#### Problem details
Copy out, character for character, the lines from the one containing "At what coordinates should I click to accomplish: Click the tree" through the one containing "will tap(416, 31).", both included, and nothing else.
* * * *
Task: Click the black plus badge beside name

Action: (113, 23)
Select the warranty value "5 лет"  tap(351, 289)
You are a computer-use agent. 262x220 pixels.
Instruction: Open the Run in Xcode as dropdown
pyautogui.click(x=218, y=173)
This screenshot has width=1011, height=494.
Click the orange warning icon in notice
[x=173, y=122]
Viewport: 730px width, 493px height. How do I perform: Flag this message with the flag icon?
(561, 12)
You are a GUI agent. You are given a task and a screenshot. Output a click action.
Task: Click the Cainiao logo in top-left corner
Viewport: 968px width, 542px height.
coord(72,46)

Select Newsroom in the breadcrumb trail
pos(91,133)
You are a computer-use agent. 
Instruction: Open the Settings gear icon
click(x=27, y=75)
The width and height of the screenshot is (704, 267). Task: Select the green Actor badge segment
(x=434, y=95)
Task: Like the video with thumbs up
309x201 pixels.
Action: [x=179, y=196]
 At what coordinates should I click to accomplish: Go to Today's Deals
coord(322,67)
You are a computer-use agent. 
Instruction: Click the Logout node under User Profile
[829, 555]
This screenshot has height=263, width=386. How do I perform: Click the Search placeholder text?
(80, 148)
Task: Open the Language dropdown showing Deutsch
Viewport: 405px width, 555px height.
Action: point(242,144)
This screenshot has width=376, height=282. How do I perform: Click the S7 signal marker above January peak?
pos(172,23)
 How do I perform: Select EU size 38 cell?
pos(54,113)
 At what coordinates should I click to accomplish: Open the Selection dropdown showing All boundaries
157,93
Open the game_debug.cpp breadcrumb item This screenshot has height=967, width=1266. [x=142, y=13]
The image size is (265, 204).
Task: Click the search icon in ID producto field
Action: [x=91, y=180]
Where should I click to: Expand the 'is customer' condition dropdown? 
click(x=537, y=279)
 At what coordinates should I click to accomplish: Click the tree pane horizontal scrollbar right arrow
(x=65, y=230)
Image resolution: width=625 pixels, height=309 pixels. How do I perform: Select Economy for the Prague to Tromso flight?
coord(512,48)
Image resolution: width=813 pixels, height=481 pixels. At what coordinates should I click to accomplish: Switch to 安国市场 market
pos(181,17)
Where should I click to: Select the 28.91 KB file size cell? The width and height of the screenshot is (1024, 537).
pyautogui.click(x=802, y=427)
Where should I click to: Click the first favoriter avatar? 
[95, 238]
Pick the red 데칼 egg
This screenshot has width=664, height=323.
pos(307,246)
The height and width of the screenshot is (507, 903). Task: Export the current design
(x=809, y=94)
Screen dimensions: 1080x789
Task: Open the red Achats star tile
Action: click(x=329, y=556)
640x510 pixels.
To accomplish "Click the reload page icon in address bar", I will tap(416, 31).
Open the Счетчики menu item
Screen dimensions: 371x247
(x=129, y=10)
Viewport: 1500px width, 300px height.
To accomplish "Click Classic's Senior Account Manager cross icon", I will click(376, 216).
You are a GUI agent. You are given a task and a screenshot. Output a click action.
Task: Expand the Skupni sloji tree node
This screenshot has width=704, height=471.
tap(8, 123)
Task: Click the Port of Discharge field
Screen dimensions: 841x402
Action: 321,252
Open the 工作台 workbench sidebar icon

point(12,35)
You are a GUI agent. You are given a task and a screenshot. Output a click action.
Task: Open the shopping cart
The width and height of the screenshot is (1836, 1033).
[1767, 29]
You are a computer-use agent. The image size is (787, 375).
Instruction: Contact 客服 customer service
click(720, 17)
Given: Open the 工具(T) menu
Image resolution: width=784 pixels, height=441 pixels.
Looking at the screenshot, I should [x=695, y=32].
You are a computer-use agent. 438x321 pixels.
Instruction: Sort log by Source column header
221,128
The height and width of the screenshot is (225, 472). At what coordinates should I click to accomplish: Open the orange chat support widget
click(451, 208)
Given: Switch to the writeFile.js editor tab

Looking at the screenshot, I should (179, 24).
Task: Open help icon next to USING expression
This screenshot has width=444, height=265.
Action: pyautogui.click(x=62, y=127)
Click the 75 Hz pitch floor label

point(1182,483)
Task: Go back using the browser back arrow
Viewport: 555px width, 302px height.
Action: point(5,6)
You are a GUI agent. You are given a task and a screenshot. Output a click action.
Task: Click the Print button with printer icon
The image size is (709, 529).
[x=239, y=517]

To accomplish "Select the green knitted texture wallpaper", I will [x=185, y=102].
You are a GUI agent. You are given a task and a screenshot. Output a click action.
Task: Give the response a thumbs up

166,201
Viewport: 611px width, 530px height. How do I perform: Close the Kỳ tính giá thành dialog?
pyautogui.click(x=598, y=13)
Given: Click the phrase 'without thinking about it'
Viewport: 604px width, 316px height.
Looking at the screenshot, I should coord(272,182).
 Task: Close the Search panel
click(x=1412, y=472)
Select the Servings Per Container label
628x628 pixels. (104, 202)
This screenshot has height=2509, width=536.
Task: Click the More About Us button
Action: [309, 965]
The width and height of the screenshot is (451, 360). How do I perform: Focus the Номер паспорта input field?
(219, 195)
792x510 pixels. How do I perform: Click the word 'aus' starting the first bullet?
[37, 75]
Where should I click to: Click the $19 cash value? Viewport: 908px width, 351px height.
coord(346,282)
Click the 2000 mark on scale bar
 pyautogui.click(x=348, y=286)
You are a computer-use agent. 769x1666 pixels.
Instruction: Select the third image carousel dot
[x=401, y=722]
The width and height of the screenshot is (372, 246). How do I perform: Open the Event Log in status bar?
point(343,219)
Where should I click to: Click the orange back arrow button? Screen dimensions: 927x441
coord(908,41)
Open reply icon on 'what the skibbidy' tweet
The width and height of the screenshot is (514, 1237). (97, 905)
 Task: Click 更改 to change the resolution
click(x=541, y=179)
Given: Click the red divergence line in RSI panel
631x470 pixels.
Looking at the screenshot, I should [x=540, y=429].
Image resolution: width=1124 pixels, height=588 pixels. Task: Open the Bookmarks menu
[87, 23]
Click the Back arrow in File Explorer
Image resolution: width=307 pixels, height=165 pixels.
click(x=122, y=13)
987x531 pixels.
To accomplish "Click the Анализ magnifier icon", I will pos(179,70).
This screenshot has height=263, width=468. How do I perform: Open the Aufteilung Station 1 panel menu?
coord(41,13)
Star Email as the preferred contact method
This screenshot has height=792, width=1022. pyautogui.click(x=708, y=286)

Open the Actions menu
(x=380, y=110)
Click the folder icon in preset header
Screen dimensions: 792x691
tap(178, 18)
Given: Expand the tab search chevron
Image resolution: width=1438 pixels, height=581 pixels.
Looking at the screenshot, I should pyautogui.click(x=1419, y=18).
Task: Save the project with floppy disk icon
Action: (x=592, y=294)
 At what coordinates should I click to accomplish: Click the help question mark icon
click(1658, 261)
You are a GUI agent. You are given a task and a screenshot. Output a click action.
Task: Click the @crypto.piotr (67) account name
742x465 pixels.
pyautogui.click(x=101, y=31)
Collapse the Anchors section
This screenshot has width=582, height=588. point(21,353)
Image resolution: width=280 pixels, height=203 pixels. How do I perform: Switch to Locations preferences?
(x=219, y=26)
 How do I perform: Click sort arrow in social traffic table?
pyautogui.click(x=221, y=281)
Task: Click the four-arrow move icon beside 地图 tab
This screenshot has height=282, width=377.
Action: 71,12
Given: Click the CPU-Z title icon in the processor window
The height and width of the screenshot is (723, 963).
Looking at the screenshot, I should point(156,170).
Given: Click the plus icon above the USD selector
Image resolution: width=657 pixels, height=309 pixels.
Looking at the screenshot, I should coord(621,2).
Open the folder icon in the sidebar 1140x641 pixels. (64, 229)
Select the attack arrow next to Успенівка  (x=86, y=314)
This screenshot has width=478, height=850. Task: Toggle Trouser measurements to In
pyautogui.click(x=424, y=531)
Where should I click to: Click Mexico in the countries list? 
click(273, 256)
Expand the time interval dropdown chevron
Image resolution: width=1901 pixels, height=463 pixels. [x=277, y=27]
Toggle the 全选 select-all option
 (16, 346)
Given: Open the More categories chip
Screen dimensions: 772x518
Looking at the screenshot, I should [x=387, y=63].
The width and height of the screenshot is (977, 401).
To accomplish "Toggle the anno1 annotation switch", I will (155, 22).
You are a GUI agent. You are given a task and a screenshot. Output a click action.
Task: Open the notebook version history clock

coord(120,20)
* * * *
#### Output
 At what coordinates should I click to accomplish: Click the tree pane horizontal scrollbar right arrow
(x=65, y=230)
Image resolution: width=625 pixels, height=309 pixels. How do I perform: Select Economy for the Prague to Tromso flight?
coord(512,48)
Image resolution: width=813 pixels, height=481 pixels. At what coordinates should I click to accomplish: Switch to 安国市场 market
pos(181,17)
Where should I click to: Select the 28.91 KB file size cell? The width and height of the screenshot is (1024, 537).
pyautogui.click(x=802, y=427)
Where should I click to: Click the first favoriter avatar? 
[95, 238]
Pick the red 데칼 egg
This screenshot has width=664, height=323.
pos(307,246)
The height and width of the screenshot is (507, 903). Task: Export the current design
(x=809, y=94)
Screen dimensions: 1080x789
Task: Open the red Achats star tile
Action: click(x=329, y=556)
640x510 pixels.
To accomplish "Click the reload page icon in address bar", I will tap(416, 31).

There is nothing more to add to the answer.